磁石な恋 ~嫌よ嫌よは嫌なだけ?~
「キスして。」

潤んだ瞳で訴えかけられ、ここがオフィスであるということは頭から吹き飛んだ。

「それに関しては言われなくてもするよ。」

誰もいない真っ暗なオフィス。クリスマスツリーの明かりが灯るその傍らで、サンタクロースが世界中の子ども達にプレゼントを配り終えてしまいそうなくらい長い時間、ふたりの唇は繋がったままだった。



「お、そうだ!」

自分の肩に預けられた真海の頭を撫でていた悠馬は急に思い出しシャキーンと立ち上がった。その拍子に真海はソファにコテンと倒れ込んでしまう。
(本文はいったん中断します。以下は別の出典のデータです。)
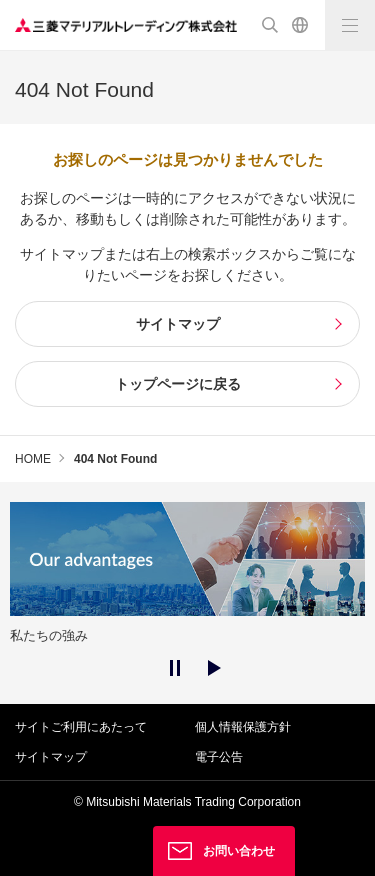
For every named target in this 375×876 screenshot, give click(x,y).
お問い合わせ (239, 851)
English (300, 25)
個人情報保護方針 (243, 727)
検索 (270, 25)
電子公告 (219, 757)
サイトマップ (51, 757)
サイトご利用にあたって (81, 727)
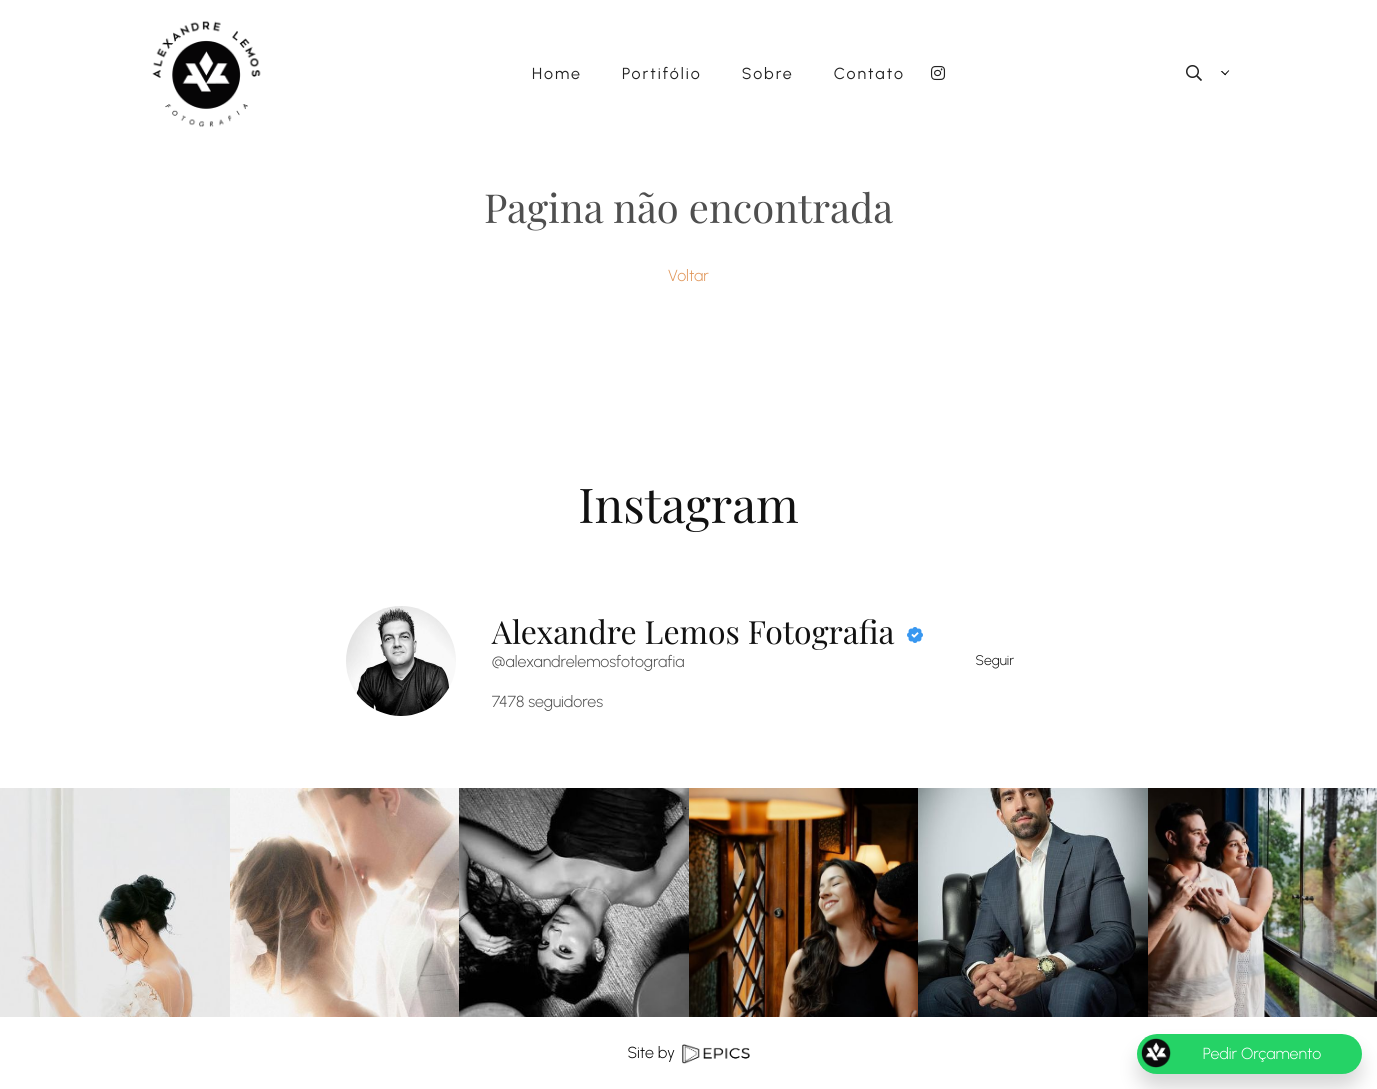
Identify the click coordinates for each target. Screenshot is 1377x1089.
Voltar (688, 275)
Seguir (995, 660)
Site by (688, 1052)
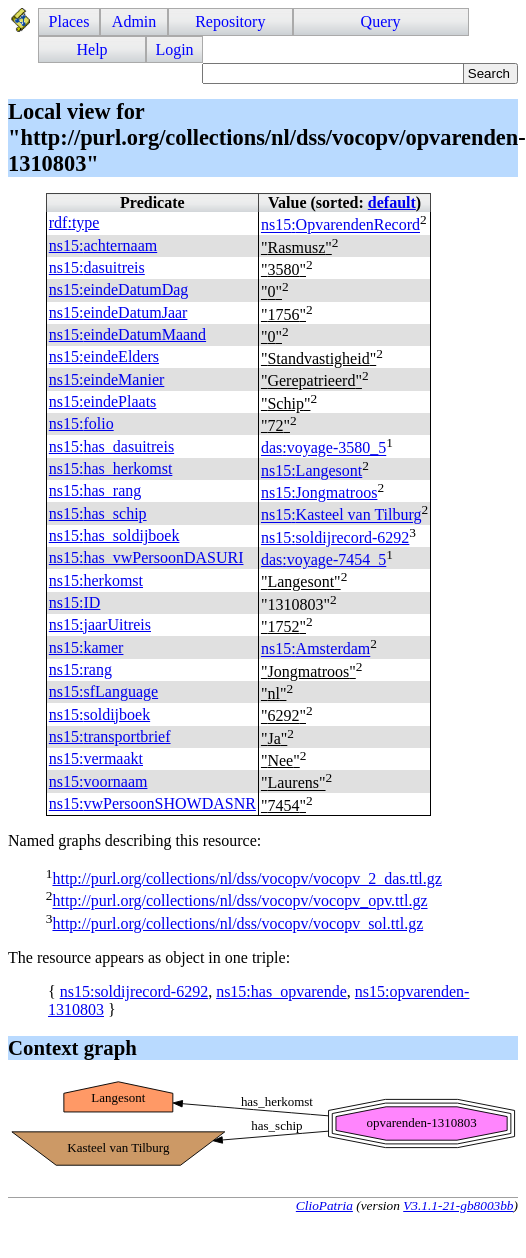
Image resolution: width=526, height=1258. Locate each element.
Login (174, 49)
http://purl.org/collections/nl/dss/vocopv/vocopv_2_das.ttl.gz (246, 878)
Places (69, 21)
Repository (230, 21)
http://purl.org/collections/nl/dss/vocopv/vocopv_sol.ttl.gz (237, 923)
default (392, 202)
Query (381, 21)
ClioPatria (324, 1205)
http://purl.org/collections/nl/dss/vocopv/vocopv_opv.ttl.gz (239, 901)
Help (92, 49)
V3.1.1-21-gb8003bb (458, 1205)
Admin (134, 21)
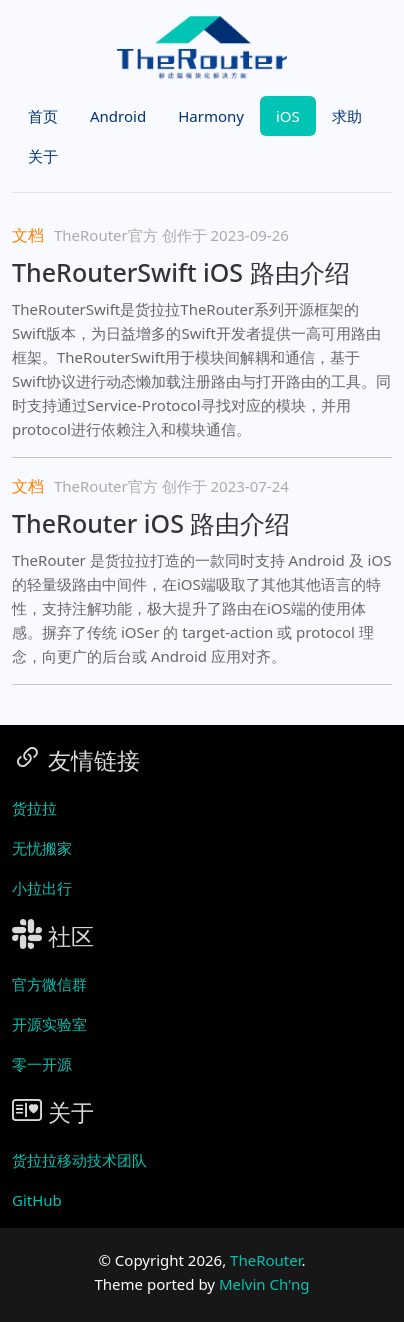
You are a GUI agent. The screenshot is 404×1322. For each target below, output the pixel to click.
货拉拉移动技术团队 (79, 1160)
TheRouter (265, 1260)
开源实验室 (49, 1024)
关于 (43, 156)
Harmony (211, 116)
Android (118, 116)
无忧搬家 (42, 848)
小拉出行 (42, 888)
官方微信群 (49, 984)
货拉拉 (34, 808)
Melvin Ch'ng (264, 1284)
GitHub (37, 1200)
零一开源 (42, 1064)
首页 (43, 116)
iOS (288, 116)
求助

「ちょっと!そういうとこ!急に立ったりしないでムード大切にして!」

「・・・()り。言ってくれてサンキューな。」

悠馬は床に膝をつくと怒り顔の真海にふわりと口づけた。

「・・・そういうのは好き。」

「え?」

「だから、不意打ちのキスだってば!」

猫カフェでの初めてのキス。それから唐突にキスされることに胸がキュンキュンしてしまうようになった真海であった。そのことを伝えてしまい恥ずかしくてソファに寝転んだまま悠馬に背中を向ける。

「・・・照れてんの?」

「うるさい!」

「お前ってほんと可愛いな。」

「だからうるさいって・・・!」

怒って顔だけこちらに向けた真海の唇を再び悠馬の唇が塞いだ。

「ちょっと待ってろ。」

胸がときめき過ぎて何も言えなくなってしまった真海を置いて悠馬は足早にオフィスの出入口に向かった。 電気のスイッチを操作したのでソファ周辺の電気がパッとついてまぶしい。

───工場から持ってきたサンプル品、いくつか車に忘れたとかかな?あいつそそっかしいから。


車に戻ったにしても長い時間が経った。